According to reports, WhatsApp will now share data with Facebook.
“We may use the information we receive from them, and they may use the information we share with them, to help operate, provide, improve, understand, customise, support, and market our services and their offerings.”
“In terms of the revised policy, it appears that there are different terms of service and privacy policies for users in the European countries and in non-European countries.”
The watchdog said it will be analysing whether the terms of service and the privacy policies indeed differs and applicable to users outside Europe and compliant with the Protection of Personal Information Act (POPIA).
“The regulator will engage with Facebook after the completion of the analysis,” it said, adding that it remains committed to ensuring the protection of personal information of South African citizens.
The Information Regulator is, among others, empowered to monitor and enforce compliance by public and private bodies with the provisions of the POPIA.
“We can’t see your private messages or hear your calls, and neither can Facebook. Neither WhatsApp nor Facebook can read your messages or hear your calls with your friends, family, and co-workers on WhatsApp,” the messaging app said this week.
“Whatever you share, it stays between you. That’s because your personal messages are protected by end-to-end encryption. We will never weaken this security and we clearly label each chat so you know our commitment.”

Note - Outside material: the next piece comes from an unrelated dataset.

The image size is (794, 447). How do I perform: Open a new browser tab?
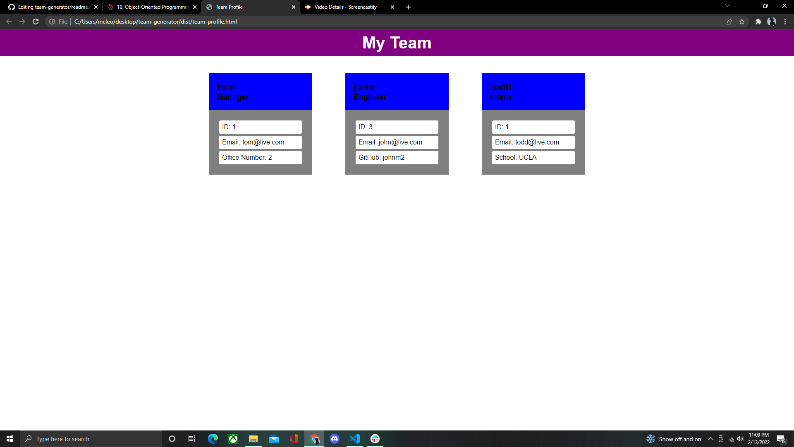tap(408, 7)
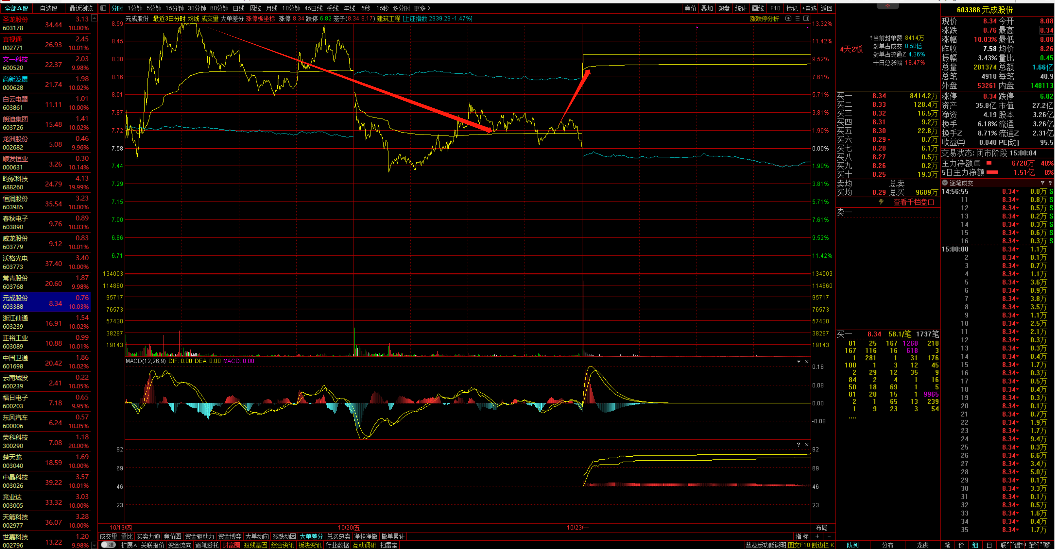Toggle the 弹 switch at bottom left
The height and width of the screenshot is (549, 1055).
108,545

In addition, WhatsApp stated that it cannot keep logs of who everyone is messaging or calling, see the shared location and neither can Facebook.
“We don’t share your contacts with Facebook when you give us permission, we access only the phone numbers from your address book to make messaging fast and reliable, and we don’t share your contacts lists with the other apps Facebook offers,” its statement shared on its website read.
Meanwhile, it claims that groups remain private.
“We use group membership to deliver messages and to protect our service from spam and abuse. We don’t share this data with Facebook for ads purposes. Again, these private chats are end-to-end encrypted so we can’t see their content.”
In addition, according to the app, users can still set messages to disappear.
“For additional privacy, you can choose to set your messages to disappear from chats after you send them.”